» **Given passage**:
The twenty-first century promises breakthrough opportunities for American women, who have led the recovery of our workforce participation rate.

Women, especially those in their late 20s and early 30s, have been responsible for 40 percent of the growth in our labor force since 2015.

Over the past year, women have represented more than 25 percent of net new non-managerial jobs in the private sector.

The U.S. Labor Department in March reported that:

• Women’s participation in the U.S. labor force has climbed since from 32 percent to 57 percent from World War II to 2016.

• Women have made notable gains in professional and managerial occupations.

• 75 percent of women work full time.

• Mothers are the sole earners for 40 percent of the households with children under 18 today, compared with 11 percent in 1960

The overall labor-participation rate — the percentage of the population that is either working or seeking work — of American civilians over the age of 16 has dropped from 67 percent in 2000 to 62.7 percent. Globalization and America’s aging population have caused much of this decline.

Why have women led an improvement in the participation rate?

American women have adapted well to technological changes. The percentage of women who are working in professional occupations has risen, in large part because they have surpassed men educationally.

Women are now a majority of college graduates, represent a majority of law students and constitute 50 percent of those entering medical school.

Another phenomenon is taking place at the other end of the wage spectrum.

Isabel Sawhill, of the Brookings Institution, a highly regarded, nonprofit public policy organization, offered this explanation of why women’s workforce participation has risen: Low-skilled job openings have been concentrated in service industries that do not attract men.

The U.S. Census Bureau does not project pay parity between men and women until 2052 and, today, women still suffer from a 20 percent pay gap. According to the Census Bureau, their earnings ratio has not changed much since 2007.

Yet higher earnings have encouraged more poorer women to seek employment. Median earnings are now growing by 4 percent annually among full-time employees with only a high-school diploma, compared with 2.9 percent for those with a bachelor’s degree.

One troubling spot for women is the construction industry, in which they represent only 8.9 percent of the total U.S. construction industry’s workers.

We must confront America’s historic value system. Until World War II, a working married woman engendered a stigma because it implied that her husband was an inadequate provider. Before World War II, 87 percent of school boards would not hire married women. Seventy percent of school boards would not retain a woman after she married.

Women’s early progress was attributable in part to their contributions to America’s war effort in World War II. With 10 million men serving in our armed forces, the country recruited women into manufacturing positions to meet production quotas.

Three-time Pulitzer Prize winner Thomas Friedman’s Book, “The World is Flat,” highlighted new competitive forces unleashed by globalization.

Friedman warned that all Americans must develop new technology skills to remain competitive.

Other countries, particularly in Europe, offer better programs for women ,such as family leave, subsidized child care and support for part-time work.

America’s female labor-force participation was sixth highest among 22 advanced countries studied by economists Francine Blau and Lawrence Kahn in 2013.

I recommend that we take policy steps that will make us No. 1.

» **Activities**:
(1) According to the article on women in the U.S. workforce, what share of the growth in the labor force since 2015 have women been responsible for?
(2) In one to three sentences, why did a working married woman carry a stigma before World War II, according to the article on women in the U.S. workforce?
(3) Reproduce the article on women in the U.S. workforce from "The overall labor-participation" up to and including "the participation rate?".

» **Records shown**:
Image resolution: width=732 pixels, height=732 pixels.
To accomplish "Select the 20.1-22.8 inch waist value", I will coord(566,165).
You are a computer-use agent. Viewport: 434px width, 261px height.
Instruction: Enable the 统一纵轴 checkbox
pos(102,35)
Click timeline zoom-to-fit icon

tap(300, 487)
==
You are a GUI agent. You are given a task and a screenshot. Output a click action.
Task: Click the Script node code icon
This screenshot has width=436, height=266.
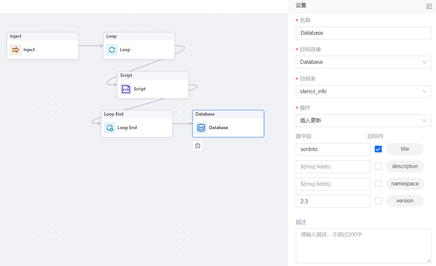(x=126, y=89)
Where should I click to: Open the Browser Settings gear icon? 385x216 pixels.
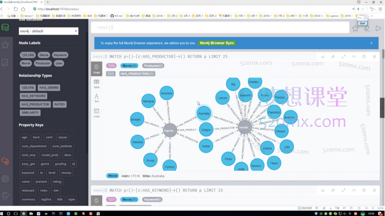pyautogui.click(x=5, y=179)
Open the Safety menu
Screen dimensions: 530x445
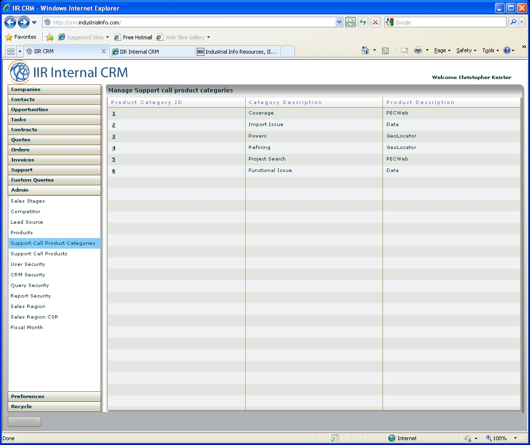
...
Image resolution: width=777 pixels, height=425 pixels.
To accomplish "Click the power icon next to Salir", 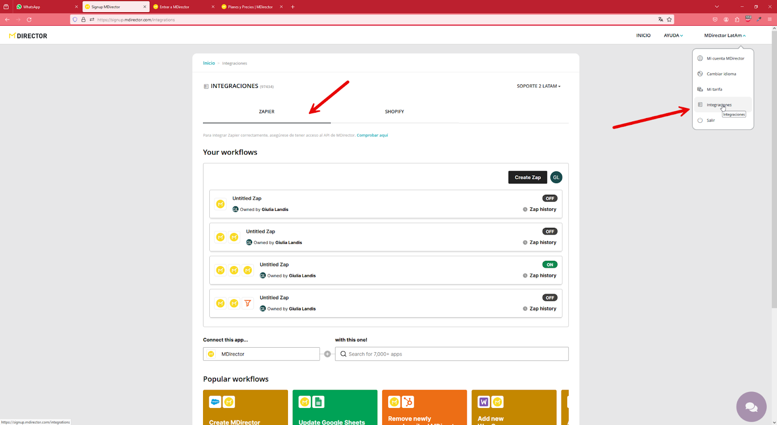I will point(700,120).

» **Activity answers**:
(1) 40 percent

(2) Until World War II, a working married woman carried a stigma because her working implied that her husband was an inadequate provider.

(3)
The overall labor-participation rate — the percentage of the population that is either working or seeking work — of American civilians over the age of 16 has dropped from 67 percent in 2000 to 62.7 percent. Globalization and America’s aging population have caused much of this decline.

Why have women led an improvement in the participation rate?